Dataset excerpts
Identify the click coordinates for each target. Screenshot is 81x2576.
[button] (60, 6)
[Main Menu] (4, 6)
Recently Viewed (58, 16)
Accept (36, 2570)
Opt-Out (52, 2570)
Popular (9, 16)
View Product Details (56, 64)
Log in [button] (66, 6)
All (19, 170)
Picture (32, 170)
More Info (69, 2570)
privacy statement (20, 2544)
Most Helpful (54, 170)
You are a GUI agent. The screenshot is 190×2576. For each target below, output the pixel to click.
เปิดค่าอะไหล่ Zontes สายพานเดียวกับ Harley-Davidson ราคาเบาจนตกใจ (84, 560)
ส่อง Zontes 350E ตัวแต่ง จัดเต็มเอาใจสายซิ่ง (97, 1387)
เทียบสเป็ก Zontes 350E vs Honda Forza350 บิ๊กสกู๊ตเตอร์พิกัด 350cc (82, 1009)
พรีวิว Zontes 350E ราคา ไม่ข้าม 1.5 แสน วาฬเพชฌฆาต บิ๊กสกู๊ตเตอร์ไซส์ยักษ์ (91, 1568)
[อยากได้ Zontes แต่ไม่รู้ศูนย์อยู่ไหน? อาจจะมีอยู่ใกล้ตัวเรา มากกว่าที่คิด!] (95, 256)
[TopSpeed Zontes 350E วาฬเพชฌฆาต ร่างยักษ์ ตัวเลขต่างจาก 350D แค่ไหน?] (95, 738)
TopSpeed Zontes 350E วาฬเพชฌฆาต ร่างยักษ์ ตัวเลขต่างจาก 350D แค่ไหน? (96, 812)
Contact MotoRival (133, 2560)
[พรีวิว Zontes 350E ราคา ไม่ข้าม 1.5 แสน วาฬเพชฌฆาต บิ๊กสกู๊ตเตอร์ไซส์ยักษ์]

- **What this task involves**
Lines from the start of the entries through the one containing "[TopSpeed Zontes 350E" are to be set down again exactly, both ends included.

- **Solved problem**
Identify the click coordinates for each target. Screenshot is 81x2576.
[button] (60, 6)
[Main Menu] (4, 6)
Recently Viewed (58, 16)
Accept (36, 2570)
Opt-Out (52, 2570)
Popular (9, 16)
View Product Details (56, 64)
Log in [button] (66, 6)
All (19, 170)
Picture (32, 170)
More Info (69, 2570)
privacy statement (20, 2544)
Most Helpful (54, 170)
You are a GUI agent. The screenshot is 190×2576. For each target below, output the pixel to click.
เปิดค่าอะไหล่ Zontes สายพานเดียวกับ Harley-Davidson ราคาเบาจนตกใจ (84, 560)
ส่อง Zontes 350E ตัวแต่ง จัดเต็มเอาใจสายซิ่ง (97, 1387)
เทียบสเป็ก Zontes 350E vs Honda Forza350 บิ๊กสกู๊ตเตอร์พิกัด 350cc (82, 1009)
พรีวิว Zontes 350E ราคา ไม่ข้าม 1.5 แสน วาฬเพชฌฆาต บิ๊กสกู๊ตเตอร์ไซส์ยักษ์ (91, 1568)
[อยากได้ Zontes แต่ไม่รู้ศูนย์อยู่ไหน? อาจจะมีอยู่ใกล้ตัวเรา มากกว่าที่คิด!] (95, 256)
[TopSpeed Zontes 350E วาฬเพชฌฆาต ร่างยักษ์ ตัวเลขต่างจาก 350D แค่ไหน?] (95, 738)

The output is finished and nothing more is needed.